***** Source data

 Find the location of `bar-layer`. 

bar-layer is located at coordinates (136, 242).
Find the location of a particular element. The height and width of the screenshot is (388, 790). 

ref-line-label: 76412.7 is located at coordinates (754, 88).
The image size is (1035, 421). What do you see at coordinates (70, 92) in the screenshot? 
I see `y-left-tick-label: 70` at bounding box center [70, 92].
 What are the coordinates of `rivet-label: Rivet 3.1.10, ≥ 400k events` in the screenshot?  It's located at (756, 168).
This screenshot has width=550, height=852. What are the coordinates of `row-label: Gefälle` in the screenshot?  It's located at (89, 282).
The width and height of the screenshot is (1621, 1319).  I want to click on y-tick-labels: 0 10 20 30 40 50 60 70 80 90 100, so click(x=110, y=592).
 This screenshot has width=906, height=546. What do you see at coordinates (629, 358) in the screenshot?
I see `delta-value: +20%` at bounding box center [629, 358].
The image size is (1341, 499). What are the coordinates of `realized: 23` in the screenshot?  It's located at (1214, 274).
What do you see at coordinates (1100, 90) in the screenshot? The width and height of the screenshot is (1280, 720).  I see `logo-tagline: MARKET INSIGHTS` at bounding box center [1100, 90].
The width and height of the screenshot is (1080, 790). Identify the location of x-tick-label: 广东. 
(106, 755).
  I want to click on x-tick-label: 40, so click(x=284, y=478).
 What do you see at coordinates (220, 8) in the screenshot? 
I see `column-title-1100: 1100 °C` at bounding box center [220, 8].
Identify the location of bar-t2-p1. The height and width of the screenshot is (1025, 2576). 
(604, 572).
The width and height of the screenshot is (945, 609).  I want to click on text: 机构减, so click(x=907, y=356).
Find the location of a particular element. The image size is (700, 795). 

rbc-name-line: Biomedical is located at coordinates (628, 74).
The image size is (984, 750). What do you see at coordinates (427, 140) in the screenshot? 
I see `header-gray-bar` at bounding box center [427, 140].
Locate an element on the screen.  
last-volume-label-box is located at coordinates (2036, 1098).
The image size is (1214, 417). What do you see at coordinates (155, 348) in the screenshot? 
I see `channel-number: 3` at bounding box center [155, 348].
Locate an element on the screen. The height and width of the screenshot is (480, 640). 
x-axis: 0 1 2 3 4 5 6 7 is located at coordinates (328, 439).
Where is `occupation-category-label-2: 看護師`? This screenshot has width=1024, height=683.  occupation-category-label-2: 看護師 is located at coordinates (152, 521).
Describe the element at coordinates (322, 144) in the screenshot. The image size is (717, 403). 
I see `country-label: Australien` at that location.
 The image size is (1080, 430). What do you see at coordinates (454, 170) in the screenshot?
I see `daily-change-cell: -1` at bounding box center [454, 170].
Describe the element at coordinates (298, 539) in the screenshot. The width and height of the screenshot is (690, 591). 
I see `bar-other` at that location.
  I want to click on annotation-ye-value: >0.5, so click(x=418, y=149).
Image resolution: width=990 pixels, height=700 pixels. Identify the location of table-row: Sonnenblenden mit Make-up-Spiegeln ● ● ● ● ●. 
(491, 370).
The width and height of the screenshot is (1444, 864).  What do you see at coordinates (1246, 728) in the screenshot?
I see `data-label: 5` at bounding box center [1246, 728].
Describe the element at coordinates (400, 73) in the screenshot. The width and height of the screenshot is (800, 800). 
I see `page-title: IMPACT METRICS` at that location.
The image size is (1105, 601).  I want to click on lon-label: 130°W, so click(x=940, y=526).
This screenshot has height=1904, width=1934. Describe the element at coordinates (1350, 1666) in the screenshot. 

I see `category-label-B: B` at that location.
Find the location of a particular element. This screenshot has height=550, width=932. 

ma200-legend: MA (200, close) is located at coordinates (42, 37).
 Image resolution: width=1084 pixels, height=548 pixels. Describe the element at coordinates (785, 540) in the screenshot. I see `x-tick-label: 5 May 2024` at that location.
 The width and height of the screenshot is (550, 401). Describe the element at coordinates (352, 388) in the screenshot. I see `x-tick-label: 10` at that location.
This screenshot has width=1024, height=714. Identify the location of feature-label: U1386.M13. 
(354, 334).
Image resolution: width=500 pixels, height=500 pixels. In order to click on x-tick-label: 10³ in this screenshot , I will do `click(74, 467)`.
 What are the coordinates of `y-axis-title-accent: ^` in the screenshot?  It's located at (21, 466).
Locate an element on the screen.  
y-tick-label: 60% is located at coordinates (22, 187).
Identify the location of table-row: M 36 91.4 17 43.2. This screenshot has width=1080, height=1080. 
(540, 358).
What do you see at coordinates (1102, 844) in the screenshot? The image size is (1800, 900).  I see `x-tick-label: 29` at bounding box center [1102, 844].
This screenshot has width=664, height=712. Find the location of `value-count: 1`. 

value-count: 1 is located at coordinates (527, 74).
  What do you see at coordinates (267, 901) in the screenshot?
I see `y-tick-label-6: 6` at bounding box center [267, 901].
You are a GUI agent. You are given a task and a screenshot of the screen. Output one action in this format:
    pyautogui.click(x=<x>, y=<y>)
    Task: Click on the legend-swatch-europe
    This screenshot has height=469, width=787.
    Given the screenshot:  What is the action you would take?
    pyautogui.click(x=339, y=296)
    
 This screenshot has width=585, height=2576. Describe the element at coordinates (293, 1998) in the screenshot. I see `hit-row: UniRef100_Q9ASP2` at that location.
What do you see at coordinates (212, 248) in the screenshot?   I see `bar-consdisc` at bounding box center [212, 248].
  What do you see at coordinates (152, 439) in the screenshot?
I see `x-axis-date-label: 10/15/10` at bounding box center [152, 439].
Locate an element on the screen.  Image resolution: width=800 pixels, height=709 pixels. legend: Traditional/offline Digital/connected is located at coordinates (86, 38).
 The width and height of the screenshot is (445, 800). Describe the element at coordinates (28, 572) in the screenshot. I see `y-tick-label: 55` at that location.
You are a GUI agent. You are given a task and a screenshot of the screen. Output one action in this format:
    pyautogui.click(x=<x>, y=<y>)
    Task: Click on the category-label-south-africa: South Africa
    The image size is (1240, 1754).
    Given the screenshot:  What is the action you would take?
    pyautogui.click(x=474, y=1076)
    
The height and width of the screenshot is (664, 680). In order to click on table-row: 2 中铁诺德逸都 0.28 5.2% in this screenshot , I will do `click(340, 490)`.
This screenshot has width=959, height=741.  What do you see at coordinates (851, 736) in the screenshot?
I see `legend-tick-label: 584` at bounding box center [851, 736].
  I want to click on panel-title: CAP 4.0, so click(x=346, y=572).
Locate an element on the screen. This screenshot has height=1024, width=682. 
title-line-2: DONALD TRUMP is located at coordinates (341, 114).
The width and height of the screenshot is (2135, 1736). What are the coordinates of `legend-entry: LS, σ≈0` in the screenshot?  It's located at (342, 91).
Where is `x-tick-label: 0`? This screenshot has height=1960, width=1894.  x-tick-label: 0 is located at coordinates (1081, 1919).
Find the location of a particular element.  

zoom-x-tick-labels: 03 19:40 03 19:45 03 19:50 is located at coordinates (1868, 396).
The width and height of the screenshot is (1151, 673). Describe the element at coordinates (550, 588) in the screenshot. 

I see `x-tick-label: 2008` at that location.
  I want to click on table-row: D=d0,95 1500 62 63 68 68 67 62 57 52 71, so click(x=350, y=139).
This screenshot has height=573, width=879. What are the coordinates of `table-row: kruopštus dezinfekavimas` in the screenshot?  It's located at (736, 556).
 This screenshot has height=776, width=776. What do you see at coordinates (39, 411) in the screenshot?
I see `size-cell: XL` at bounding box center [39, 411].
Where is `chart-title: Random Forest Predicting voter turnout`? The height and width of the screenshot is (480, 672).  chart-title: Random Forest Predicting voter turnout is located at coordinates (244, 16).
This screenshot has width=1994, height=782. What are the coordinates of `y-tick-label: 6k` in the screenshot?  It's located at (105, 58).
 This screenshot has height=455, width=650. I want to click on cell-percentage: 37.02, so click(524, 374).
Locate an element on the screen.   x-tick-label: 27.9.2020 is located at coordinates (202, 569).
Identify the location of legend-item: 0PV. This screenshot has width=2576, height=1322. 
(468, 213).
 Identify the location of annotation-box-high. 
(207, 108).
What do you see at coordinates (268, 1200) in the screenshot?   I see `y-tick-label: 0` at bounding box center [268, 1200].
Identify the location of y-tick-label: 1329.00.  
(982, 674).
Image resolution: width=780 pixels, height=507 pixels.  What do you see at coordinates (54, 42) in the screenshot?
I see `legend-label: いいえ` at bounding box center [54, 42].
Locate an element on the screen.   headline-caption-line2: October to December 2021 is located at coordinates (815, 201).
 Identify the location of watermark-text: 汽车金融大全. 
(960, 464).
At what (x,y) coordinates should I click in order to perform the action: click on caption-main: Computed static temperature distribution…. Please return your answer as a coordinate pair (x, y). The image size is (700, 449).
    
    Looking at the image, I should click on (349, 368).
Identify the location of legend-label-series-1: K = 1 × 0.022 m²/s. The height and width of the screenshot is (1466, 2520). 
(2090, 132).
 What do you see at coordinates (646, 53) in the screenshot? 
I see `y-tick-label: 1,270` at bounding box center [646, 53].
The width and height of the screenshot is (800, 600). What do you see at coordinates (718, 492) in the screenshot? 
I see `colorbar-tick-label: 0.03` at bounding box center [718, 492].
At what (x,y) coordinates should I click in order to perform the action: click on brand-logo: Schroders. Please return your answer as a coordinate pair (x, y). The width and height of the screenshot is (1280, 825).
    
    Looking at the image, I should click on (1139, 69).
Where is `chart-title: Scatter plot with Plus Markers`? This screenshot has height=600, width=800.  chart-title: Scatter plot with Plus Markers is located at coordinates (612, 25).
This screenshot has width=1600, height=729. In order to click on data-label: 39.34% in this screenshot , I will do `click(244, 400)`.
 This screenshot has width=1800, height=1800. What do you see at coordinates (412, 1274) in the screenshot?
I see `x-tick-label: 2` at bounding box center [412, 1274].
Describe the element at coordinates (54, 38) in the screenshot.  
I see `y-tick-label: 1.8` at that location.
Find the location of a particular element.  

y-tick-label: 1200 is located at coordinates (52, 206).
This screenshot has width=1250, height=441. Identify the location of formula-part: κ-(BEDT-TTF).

**********

> Exercise prompt
Switch "particular" to "specific" in the lines from the first one up to and including the line with "ref-line-label: 76412.7 is", and give those lines again with nothing else changed.

> Reply to the exercise
 Find the location of `bar-layer`. 

bar-layer is located at coordinates (136, 242).
Find the location of a specific element. The height and width of the screenshot is (388, 790). 

ref-line-label: 76412.7 is located at coordinates (754, 88).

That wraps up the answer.